In the ARKO mouse model, exon 2 of the AR gene is excised,18 and the presence of exon 2 versus exon 3 was used to quantify the efficacy of the AR knockout. CD3+ cells were isolated from thymus using positive selection with MACS (magnetic-activated cell sorting) CD3 microbeads (Cat No. 130-094-973; Miltenyi Biotec). Genomic DNA from CD3+ cells and TECs (sorted as described above) was isolated using DNeasy blood and tissue kit (Cat No. 69504; Qiagen) according to the manufacturer’s instructions. Genomic DNA amplification was detected using SyBR green master mix (Cat No. 4367659; Applied Biosystems) in an ABI Prism 7900HT Sequence Detection System (Applied Biosystems). The following primer pairs were used: AR exon 2, forward GGACCATGTTTTACCCATCG and reverse CCACAAGTGAGAGCTCCGTA; and AR exon 3, forward TCTATGTGCCAGCAGAAACG and reverse CCCAGAGTCATCCCTGCTT. Ct values for AR exon 2 were normalized to Ct values for AR exon 3 using the 2−ΔΔct method.22

Serum Cholesterol Measurement

Serum total cholesterol and triglyceride levels were determined using Infinity reagents (Cat No. TR13421 and TR22421; Thermo Fisher Scientific), according to the manufacturer’s instructions.
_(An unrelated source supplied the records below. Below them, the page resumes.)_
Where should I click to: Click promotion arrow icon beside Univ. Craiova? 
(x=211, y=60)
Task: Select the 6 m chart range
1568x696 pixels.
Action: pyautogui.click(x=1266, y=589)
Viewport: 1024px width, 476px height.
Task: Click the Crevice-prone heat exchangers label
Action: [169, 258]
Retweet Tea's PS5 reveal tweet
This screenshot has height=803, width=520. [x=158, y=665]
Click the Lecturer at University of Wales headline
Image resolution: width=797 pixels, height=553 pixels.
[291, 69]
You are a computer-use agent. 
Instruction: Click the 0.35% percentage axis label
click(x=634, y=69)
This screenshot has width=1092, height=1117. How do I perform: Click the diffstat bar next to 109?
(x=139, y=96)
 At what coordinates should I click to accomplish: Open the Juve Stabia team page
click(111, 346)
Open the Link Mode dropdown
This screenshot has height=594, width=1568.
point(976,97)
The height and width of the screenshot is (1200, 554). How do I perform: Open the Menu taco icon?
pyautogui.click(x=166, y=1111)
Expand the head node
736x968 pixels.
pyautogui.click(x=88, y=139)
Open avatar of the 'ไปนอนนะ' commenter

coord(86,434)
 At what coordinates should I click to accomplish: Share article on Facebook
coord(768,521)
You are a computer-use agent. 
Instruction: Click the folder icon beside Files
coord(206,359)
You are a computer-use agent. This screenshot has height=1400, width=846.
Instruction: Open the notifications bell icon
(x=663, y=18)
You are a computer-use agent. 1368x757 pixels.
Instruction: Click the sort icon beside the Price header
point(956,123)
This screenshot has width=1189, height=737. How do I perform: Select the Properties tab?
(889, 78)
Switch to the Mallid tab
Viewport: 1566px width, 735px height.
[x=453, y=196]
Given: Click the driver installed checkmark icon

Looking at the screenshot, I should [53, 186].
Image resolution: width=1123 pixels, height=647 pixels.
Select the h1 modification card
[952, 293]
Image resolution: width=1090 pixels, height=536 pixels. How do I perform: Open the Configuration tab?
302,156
Serum Testosterone by Gas Chromatography-Tandem Mass Spectrometry

Serum testosterone levels were determined using an in-house gas chromatography–tandem mass spectrometry assay as described previously.23

Statistics

Statistical evaluations were performed with Prism software (GraphPad Software, Inc). All variables were tested for normal distribution (Shapiro-Wilk normality test) and equality of variances (2 groups by F test and 4 groups by Brown-Forsythe test). For variables that passed normality and equal variance tests with or without log transformation, 2-group comparisons were performed by Student t test and 4-group comparisons with 2 independent variables by 2-way ANOVA followed by Sidak multiple comparisons test. For repeated measurements, 2-way repeated measurements ANOVA was utilized. Data that did not pass normality or equal variance tests were analyzed using a Mann-Whitney U test (2 groups) or Kruskal-Wallis test followed by Mann-Whitney U test (4 groups). P values of <0.05 were considered statistically significant. Unless otherwise specified, results are represented as mean±SEM.

Results

Increased Thymus Weight and Peripheral T Cells in Testosterone-Deficient Male Mice

We first wished to confirm the effect of castration on thymus weight in male mice. Thymus weight was increased already 5 days after castration of adult mice and was almost doubled after 7 days (Figure 1A). Prepubertal castration resulted in a similar effect on thymus weight, and the effect remained in older mice (Figure 1B). Analyzing gross morphology of the thymus, castration increased areas of both the thymic medulla and cortex (Figure 1C and 1D).

Figure 1.

Figure 1.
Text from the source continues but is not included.